Supervisor Fred Costello said he’s very excited that the project is being developed by local developers and if built, “it would be an exciting addition to our part of the Hudson Valley with implications beyond Saugerties through recreational opportunities and jobs. We’re looking forward to the opportunity to develop this land and create economic benefits, environmental benefits and open space features.”

Costello said as the project goes through the public process, Town officials will try to find balance and he was excited the proposed development features uses beyond housing. “That was not the best use,” he said. “Hopefully, we come to an acceptable resolution in the near future and these folks can go before the Planning Board and earn approval for individual projects.”

“Winston Farm could not be bought by any better people than who are on this project,” Town Board member Mike Ivino said. “This project is a win-win for all”

There are 11 comments

  1. Chester Hartwell

    What of FARMING ?

    The developer’s plan ………….. also focuses on history, tourism and entertainment.
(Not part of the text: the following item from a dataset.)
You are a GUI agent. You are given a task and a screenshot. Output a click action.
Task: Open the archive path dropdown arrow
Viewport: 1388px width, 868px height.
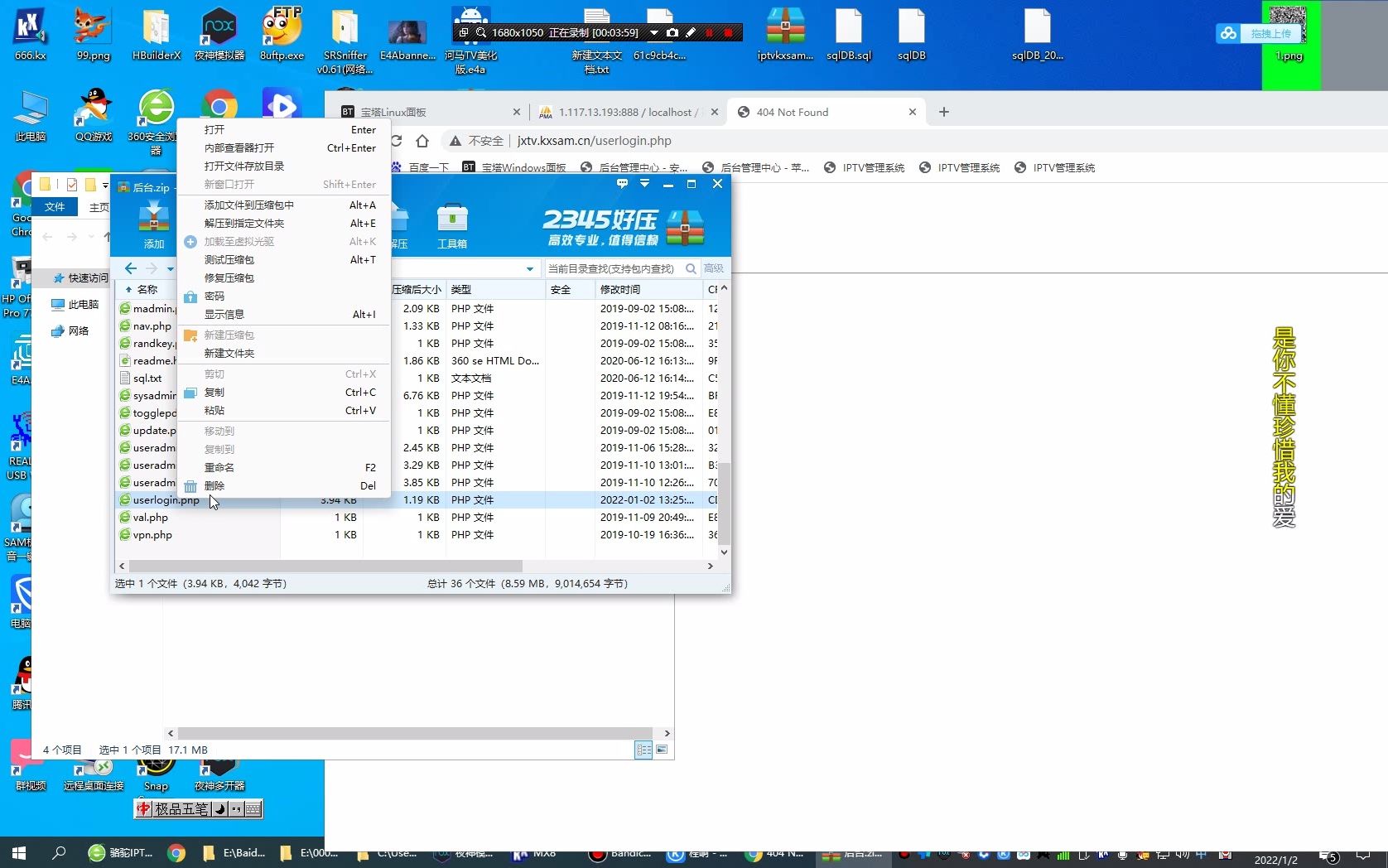pyautogui.click(x=528, y=268)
    …….the project also incorporates a new well for the Village of Saugerties Water Department.
    ….the developers propose creating their own wastewater treatment plant……..

  2. Robert Swingle

    I say go, go, go! This sound’s like just what that property needed. Now, get off of the Dragon Inn property owner’s back, and build, build, build! And, grow, grow, grow! Thrive, thrive, thrive!

    1. Jaymes Nohns

      Agreed, however, The Town of Saugerties will find a way to squash it. Saugerties is not into having businesses thrive, or any new business for that matter. If it was a full time antique fleamarket, it would already been approved…….

    2. Catsuny

      Exactly! Some backwoods stagnant thoughts of never advancing forward.Once was a beautiful building.Looks more and more like it is their goal too keep it just the way it is a ignorant mess.This area is demanding change and production. Time too seriously look at who is running things and why they WON’T push forward.

    3. Melanie Gardner

      It’s easy for people to be polarized these days, but in this case at least there is a middle ground. Yes, you can build, grow and thrive, but the key is to do it smartly, with a common sense approach. Build, but beautifully, discreetly, and with due restraint. Grow, but with a well-thought-out master plan in place to protect what’s appealing to local residents while welcoming newcomers. Thrive – more good will, less aggravation if the first two challenges are met.

  3. andrew cowan

    I think this and the newly announced project at 212/32 could be useful for Saugerties – as long as Saugerties does not cave to the inevitable requests for tax breaks and incentives from the developers. Given Saugerties has one of the highest property tax rates in the area I’d expect that taxes generated by these new developments would be applied to reduce property taxes for homeowners in Saugerties.

  4. Catsuny

    This is SOMETHING that must go through.In all favor.This area needs another grocery store ,not just price chopper. The old Nelson’s building could perfectly house a GROCERY FOR SAUGERTIES TOWN. Not another dirty general dollar. Look around ,what does this area have to offer? If you want people to come you need change and new fresh updates to the area.Its not very pretty. Majority of what people need is not available and must drive down to Ulster,UP to Albany,DOWN to Poughkeepsie. Remove your towns old stuck controlled forces and make the area great.